PROVIDED ENTRIES below:

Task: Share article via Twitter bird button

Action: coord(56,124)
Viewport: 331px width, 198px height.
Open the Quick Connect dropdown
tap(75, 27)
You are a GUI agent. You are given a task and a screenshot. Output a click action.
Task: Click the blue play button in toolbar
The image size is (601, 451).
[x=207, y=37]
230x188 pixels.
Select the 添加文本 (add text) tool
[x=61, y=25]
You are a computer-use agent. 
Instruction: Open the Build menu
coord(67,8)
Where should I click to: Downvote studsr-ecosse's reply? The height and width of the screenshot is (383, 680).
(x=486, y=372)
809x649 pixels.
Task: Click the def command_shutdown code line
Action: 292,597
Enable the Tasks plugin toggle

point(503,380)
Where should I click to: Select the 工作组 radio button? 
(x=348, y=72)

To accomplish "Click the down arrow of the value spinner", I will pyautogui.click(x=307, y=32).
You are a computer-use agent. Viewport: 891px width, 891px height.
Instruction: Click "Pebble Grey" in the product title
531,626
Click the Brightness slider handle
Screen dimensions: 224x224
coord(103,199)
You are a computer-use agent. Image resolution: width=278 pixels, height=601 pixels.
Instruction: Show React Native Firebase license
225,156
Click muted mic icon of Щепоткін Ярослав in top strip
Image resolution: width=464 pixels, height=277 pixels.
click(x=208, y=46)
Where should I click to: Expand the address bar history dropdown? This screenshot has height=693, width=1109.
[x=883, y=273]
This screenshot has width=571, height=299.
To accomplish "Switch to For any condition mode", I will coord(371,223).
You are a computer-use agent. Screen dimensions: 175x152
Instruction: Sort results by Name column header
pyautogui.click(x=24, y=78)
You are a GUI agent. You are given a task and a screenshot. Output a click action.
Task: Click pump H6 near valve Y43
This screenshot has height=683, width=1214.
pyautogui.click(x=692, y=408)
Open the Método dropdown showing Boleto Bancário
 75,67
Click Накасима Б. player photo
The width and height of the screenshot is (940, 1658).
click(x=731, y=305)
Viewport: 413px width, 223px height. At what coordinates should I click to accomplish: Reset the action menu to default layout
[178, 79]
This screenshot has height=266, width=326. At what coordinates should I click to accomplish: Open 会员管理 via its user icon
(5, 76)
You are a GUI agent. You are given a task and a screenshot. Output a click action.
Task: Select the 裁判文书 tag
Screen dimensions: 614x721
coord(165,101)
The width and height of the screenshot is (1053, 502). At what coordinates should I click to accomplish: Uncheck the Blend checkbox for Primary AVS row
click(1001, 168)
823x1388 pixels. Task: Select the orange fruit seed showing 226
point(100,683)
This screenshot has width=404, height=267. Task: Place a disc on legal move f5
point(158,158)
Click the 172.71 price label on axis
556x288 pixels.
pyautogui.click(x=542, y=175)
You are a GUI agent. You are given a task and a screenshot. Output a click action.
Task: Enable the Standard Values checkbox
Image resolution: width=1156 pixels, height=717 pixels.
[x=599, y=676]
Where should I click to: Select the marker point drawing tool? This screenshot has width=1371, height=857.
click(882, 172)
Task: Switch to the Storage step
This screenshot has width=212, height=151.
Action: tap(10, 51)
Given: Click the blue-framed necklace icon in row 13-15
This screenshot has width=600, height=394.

End of PROVIDED ENTRIES.

## REQUIRED ACTION
Return, from the material above, each line holding the string "blue".

## RESPONSE TO THIS TASK
Task: Click the blue play button in toolbar
Given: Click the blue-framed necklace icon in row 13-15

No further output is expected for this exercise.